**EXERCISE DIRECTIONS**
All of the data that follows should be given again exactly, without its images.

::: EXCERPTED RECORDS

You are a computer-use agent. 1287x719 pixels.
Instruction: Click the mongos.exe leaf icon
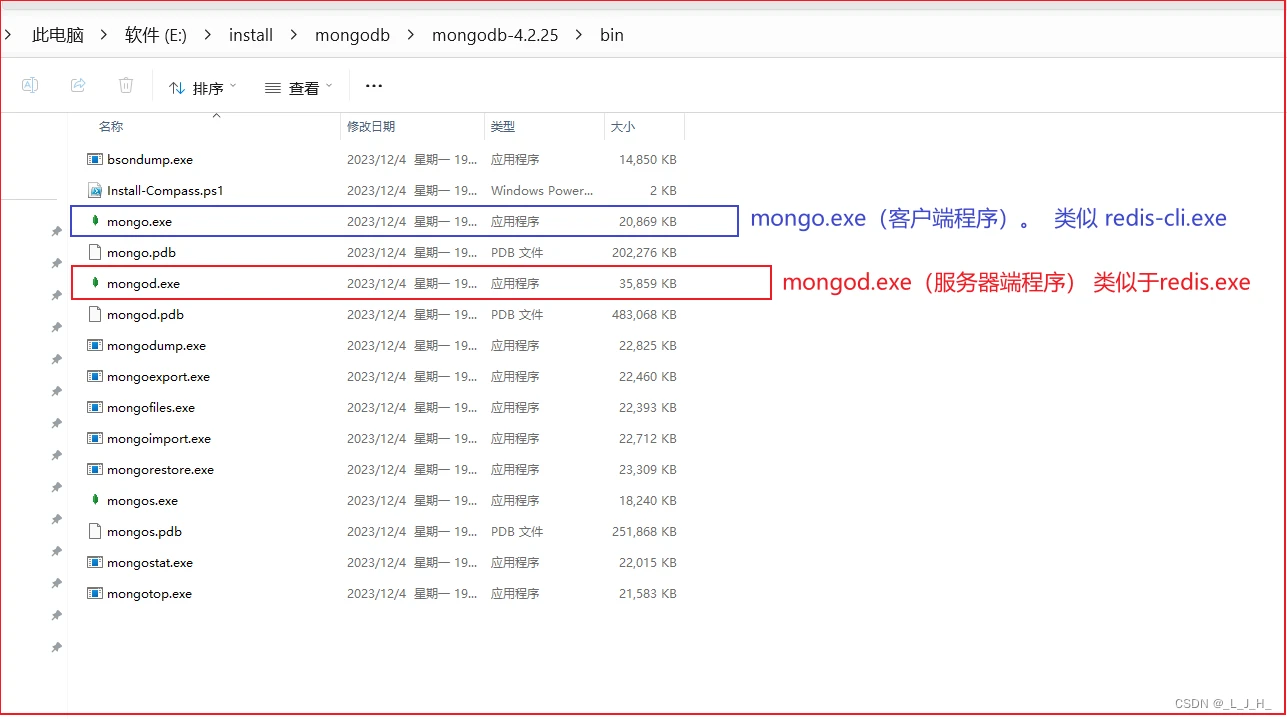pos(95,500)
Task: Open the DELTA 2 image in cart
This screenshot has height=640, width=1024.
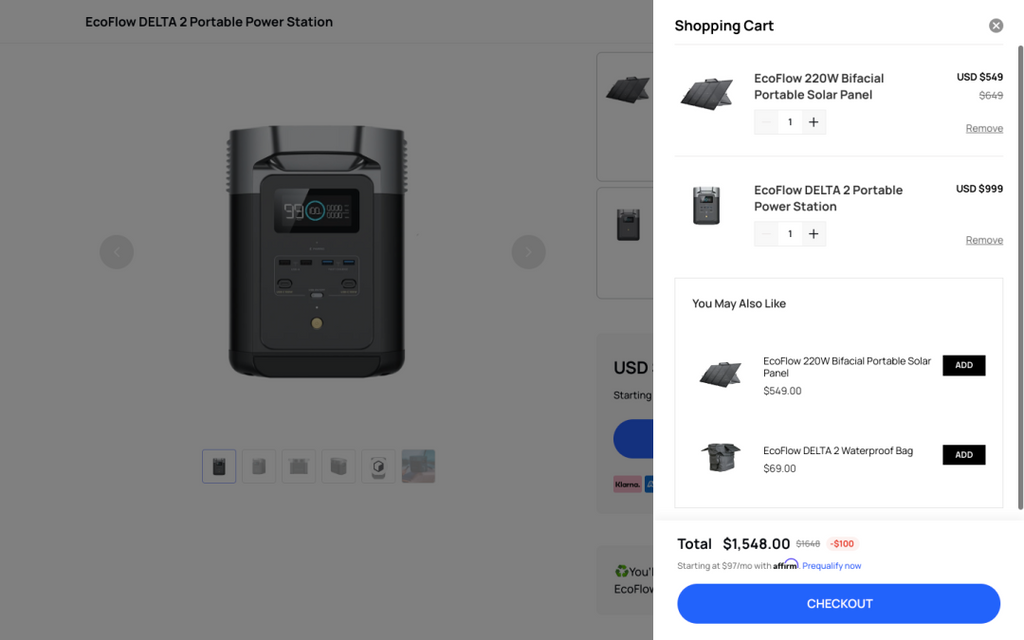Action: [706, 205]
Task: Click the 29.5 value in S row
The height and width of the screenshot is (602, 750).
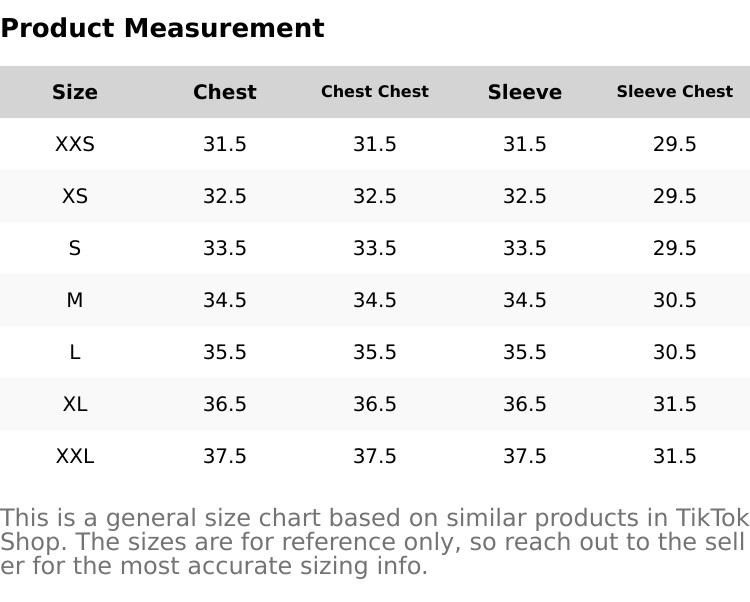Action: coord(675,249)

::::::

**SOLUTION TO THE PROBLEM**
You are a computer-use agent. 1287x719 pixels.
Instruction: Click the mongos.exe leaf icon
pos(95,500)
Task: Open the DELTA 2 image in cart
This screenshot has height=640, width=1024.
Action: [706, 205]
Task: Click the 29.5 value in S row
The height and width of the screenshot is (602, 750).
Action: coord(675,249)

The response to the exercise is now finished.